*Stated exercise*:
Lay out everything in the records from the line containing "Download the video in 480x270 mp4" down to the line containing "Action: 83,48", inclusive, as a Markdown table with the columns Row and Line, one numbered row per line and blank lines omitted.

****************************************

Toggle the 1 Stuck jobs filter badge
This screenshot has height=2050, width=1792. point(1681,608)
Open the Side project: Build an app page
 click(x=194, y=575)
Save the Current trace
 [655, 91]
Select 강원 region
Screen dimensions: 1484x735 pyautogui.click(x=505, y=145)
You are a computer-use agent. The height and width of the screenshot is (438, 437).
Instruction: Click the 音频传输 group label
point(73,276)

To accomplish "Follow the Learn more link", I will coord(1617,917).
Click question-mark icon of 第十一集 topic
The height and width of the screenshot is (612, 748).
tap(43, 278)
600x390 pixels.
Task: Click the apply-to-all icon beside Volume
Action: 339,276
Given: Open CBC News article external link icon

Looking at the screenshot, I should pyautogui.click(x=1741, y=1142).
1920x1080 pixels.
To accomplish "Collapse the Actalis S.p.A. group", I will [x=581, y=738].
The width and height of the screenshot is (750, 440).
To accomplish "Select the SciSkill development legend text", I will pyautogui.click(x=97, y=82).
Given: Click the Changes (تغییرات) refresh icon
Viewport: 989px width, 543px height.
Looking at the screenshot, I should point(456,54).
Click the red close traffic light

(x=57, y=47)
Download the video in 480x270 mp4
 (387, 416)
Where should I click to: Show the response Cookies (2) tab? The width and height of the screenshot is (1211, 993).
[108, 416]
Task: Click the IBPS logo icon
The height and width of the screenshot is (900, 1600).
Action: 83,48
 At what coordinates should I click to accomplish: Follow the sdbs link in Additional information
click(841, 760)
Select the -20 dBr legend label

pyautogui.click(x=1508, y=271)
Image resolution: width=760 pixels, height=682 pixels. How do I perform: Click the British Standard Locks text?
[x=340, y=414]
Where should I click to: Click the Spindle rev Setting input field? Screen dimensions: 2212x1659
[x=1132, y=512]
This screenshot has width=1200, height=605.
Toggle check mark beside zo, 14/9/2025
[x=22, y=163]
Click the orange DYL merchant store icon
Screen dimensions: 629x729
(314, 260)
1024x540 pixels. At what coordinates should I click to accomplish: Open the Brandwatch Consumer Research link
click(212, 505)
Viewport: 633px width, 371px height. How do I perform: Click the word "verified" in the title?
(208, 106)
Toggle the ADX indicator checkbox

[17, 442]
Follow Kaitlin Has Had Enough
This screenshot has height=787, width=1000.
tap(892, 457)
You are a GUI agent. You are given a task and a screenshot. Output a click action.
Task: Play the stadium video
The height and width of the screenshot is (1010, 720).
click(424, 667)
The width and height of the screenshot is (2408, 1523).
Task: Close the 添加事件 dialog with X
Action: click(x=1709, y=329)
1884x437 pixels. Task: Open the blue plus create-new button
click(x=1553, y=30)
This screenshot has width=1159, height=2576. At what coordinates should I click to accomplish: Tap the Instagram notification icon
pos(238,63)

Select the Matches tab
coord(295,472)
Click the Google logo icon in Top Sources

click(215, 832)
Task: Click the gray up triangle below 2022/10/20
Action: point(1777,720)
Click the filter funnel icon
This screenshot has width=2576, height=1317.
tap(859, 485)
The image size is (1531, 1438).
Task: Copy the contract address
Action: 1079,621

****************************************

*Answer to the task*:
| Row | Line |
|---|---|
| 1 | Download the video in 480x270 mp4 |
| 2 |  (387, 416) |
| 3 | Where should I click to: Show the response Cookies (2) tab? The width and height of the screenshot is (1211, 993). |
| 4 | [108, 416] |
| 5 | Task: Click the IBPS logo icon |
| 6 | The height and width of the screenshot is (900, 1600). |
| 7 | Action: 83,48 |